The thick accent made it feel more divine or something. I don’t know. In a loving way he held out his hands and said: “A littttttttle bebe is a gift from God…and why would you DENY a gift from God?”
My eyes welled up, and a knot formed in my throat, and at the same time I wanted to kick him in the shins! BECAUSE WE ARE NOT READY! Like, not ready for that kinda stuff yet. Kids look like A LOT of work. A LOT OF WORK. So much work that women quit their jobs to stay home and take care of them.
I thought I would let you in on a little more personal topic… And I’m gonna come right out and say that *no* we are not pregnant. But I do have to say that the baby conversation HAS come up a lot lately, whether we’re ready for it or not. And AHH that makes me so scared. A good and bad kind of scared. I can’t help but see it as a sign! As of lately I’ve gone to baby showers, read touching blog posts, and even had a good friend from another country give us a whole lecture about it, hence the thick accent.
Our dear friend explained that he feels like he wasted his life focusing on his career and getting 3 Masters (that don’t really matter in the grand scheme of things) instead of having children when he was younger in age. He feels that he’s now too old to run and play with his youngest daughter, and that makes him very sad. Because she deserves more! Our conversation brought a different perspective for me. I was very thankful for his honesty and for sharing his heart. I know he was doing it in love because he cares.
You see the thing is… I love my job, I love design, I love the people I get to work with, I love dreaming, I love traveling, and I just don’t feel like my business is set up yet for me to be gone for 20 years… Ya know? I guess I just don’t feel like my ducks are in a row yet.
Since that conversation I have realized that my heart has been selfish, prideful and even perhaps focused on things that don’t really matter! A hard but exciting realization.
I definitely want to except the gift from God if he chooses to gift us with a baby at some point.

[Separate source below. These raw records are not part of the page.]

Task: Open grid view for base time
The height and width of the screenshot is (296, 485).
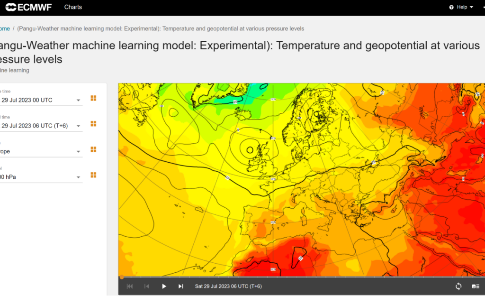Action: click(x=93, y=98)
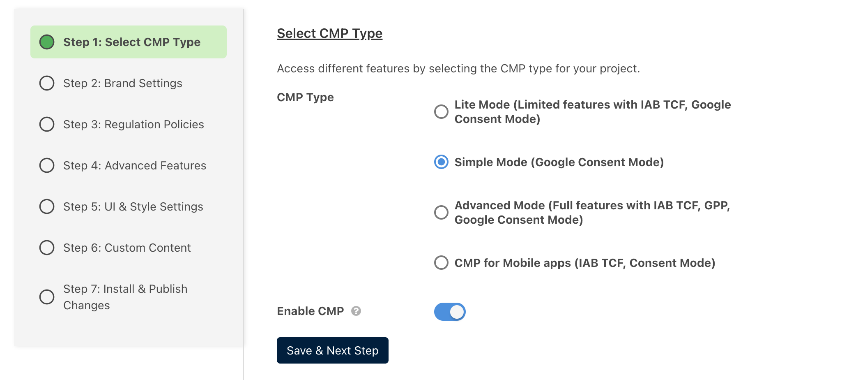Open the Enable CMP help tooltip icon

coord(356,311)

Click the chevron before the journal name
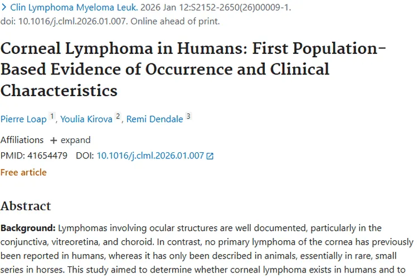[x=4, y=9]
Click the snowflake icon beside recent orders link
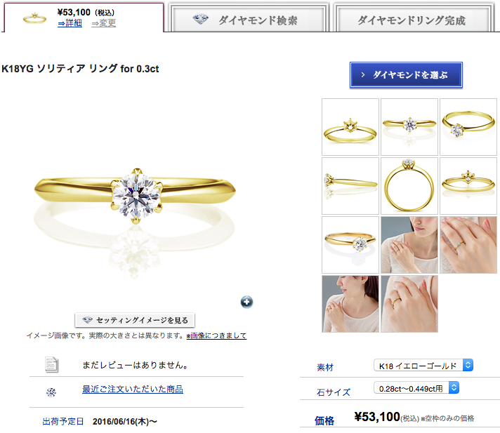 pyautogui.click(x=51, y=392)
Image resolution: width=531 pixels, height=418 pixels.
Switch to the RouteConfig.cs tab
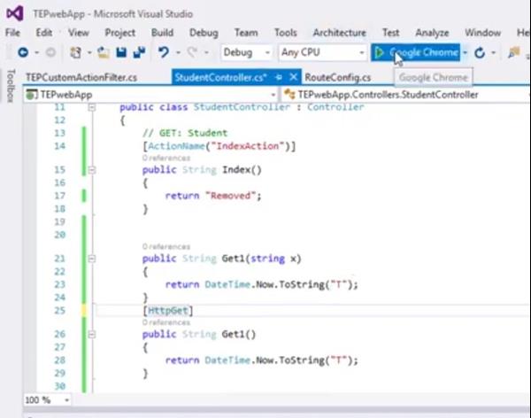(x=337, y=78)
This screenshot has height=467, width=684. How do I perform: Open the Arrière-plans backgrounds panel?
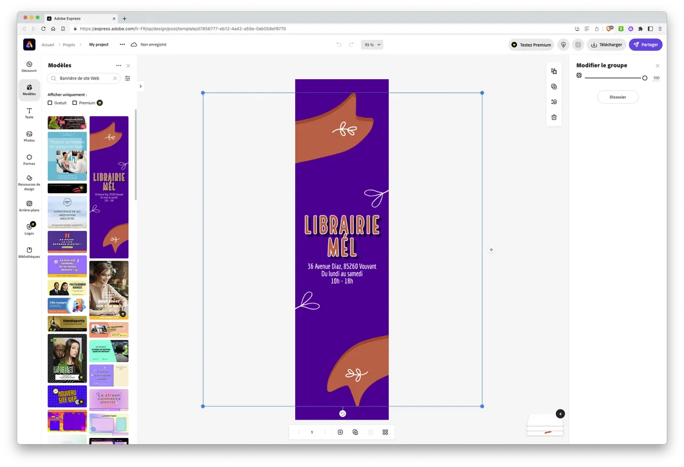pos(29,206)
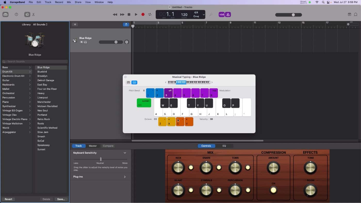Image resolution: width=361 pixels, height=203 pixels.
Task: Enable the metronome click button
Action: tap(228, 15)
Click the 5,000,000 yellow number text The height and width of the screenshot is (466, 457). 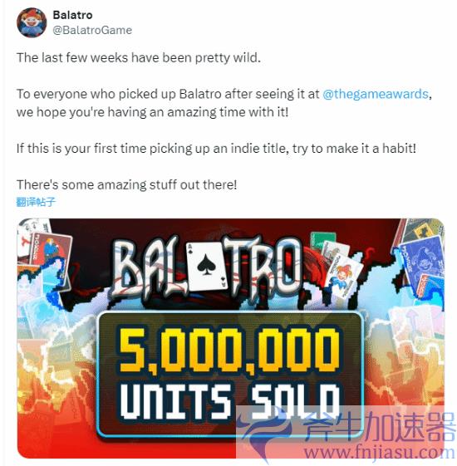point(229,350)
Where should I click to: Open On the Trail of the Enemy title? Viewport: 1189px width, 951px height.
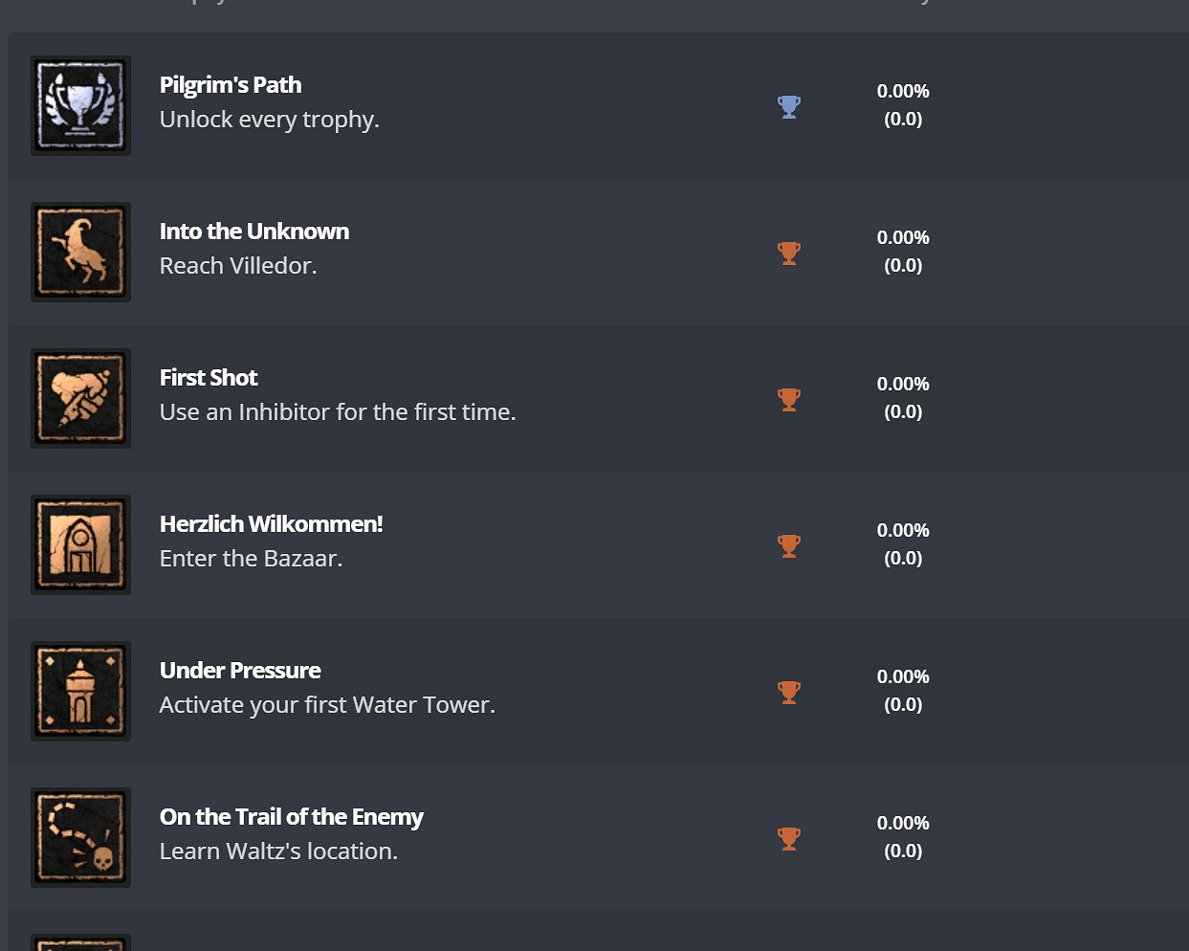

Brian and I would love it! And we would be VERY THANKFUL. But I know it’s no guarantee becuase a baby is truly a gift, and all of that is in God’s hands. It would be a new adventure and another chapter. And it would be really good for us. Ultimately I want to spent my time and my life on things that matter. Period!
For those moms that have careers, passions, and families… HOW DO YOU DO IT?!?!?!? Fill a sista in! I’m serious here. I want to know. What is your perspective?